Pocus’ mission is to build Product-Led Sales (PLS) technology that transforms how go-to-market teams use data to drive revenue. Customers don't buy software over a steak dinner anymore. No more aggressive selling, no more salespeople blocking their purchasing decisions. Customers want to see the value first-hand by using a product before making a purchase. They only want to engage with salespeople after they realize the value. 

In our discussion today, you’ll hear about Alexa’s passion for opening up more opportunities for women in the tech space, how she helped build and shape the vernacular around PLG and PLS with a growing community of founders and leaders, and her dedication to building her team and hiring carefully and strategically. 

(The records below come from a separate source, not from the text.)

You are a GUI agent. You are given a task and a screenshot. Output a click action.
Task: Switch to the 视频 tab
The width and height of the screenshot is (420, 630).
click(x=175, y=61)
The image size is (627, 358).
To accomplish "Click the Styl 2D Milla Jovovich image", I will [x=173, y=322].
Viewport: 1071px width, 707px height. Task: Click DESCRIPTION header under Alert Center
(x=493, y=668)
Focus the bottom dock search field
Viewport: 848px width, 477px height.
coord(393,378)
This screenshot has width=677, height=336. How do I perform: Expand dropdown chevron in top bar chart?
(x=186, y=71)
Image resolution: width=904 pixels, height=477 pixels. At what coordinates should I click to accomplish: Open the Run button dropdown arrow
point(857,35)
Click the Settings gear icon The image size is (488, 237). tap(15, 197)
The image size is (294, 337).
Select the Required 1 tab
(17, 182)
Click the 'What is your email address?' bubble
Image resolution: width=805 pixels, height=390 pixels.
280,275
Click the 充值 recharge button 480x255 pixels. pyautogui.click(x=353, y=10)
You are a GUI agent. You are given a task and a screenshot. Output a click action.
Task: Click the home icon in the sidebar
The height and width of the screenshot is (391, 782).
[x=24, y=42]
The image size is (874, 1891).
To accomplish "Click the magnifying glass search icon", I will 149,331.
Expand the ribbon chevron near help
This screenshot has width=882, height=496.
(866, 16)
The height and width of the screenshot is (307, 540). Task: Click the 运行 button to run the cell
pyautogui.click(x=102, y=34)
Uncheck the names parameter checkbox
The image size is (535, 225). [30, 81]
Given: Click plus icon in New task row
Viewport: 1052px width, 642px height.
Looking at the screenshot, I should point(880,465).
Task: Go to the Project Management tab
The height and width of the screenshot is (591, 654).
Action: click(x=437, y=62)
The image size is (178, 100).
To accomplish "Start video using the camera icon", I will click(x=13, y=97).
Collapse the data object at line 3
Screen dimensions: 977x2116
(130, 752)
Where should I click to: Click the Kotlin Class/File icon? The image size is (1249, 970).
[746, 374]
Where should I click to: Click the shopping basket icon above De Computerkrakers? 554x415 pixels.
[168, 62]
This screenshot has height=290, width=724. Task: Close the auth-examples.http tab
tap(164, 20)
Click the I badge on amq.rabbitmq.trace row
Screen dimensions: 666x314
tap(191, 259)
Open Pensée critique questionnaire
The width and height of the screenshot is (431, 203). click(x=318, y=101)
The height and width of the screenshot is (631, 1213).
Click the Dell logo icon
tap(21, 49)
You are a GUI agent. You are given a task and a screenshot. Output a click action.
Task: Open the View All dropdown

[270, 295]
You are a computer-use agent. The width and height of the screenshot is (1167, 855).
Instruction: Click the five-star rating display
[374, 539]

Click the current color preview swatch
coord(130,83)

Startup Growth Stories is hosted by Don Muir, CEO and Co-Founder of Arc Technologies. In each weekly episode of this podcast, you’ll hear from first-time, bootstrapped, and unicorn founders around how they secured their first customers, convinced their first employees to join, and grew their business. Founders and industry insiders share their greatest successes (and failures) and the things they learned along the way. In the final minutes of each episode, guests get vulnerable - they share very personal stories about the impact of their work on their wellbeing, their relationships and their families.

In this episode, you’ll hear:

[00:47] Who is Alexa Grabel? 

[02:16] Pocus is a product-led sales model that flips traditional sales on its head

[03:08] Founding story: After DataMiner, Alexa went to Stanford and met Don and her co-founder Isaac

[05:25] Alexa did not go to Stanford planning to start a business

[07:18] Return to VC? Alexa says not likely 

[07:55] The specifics of Product-led growth - Experiencing a product before purchasing

[11:00] The new category of product-led sales – building a community from 20 leaders in a slack channel to over 2000 people in the founder community actively interested in adopting the methodology today

[13:00] The future of the product-focused community - more meetups, ambassadors, new ways to connect leaders 

[13:50] Pocus’ recent $20M Series A announcement – how it differed from the seed experience

[15:20] Focusing on the business vs. spending time with investors

[16:16] Extracting value from investors after they write the check - with over 100 investors (two big institutional and lots of angels) there are different relationships with all of them - 90% of investors you have to ask for help, no one is proactively offering advice.

[17:46] Advice you’d give to founders who are looking to grow their business by raising institutional capital? Be clear on why you’re raising and your goals. Do what’s right for you, don’t listen to all the advice out there!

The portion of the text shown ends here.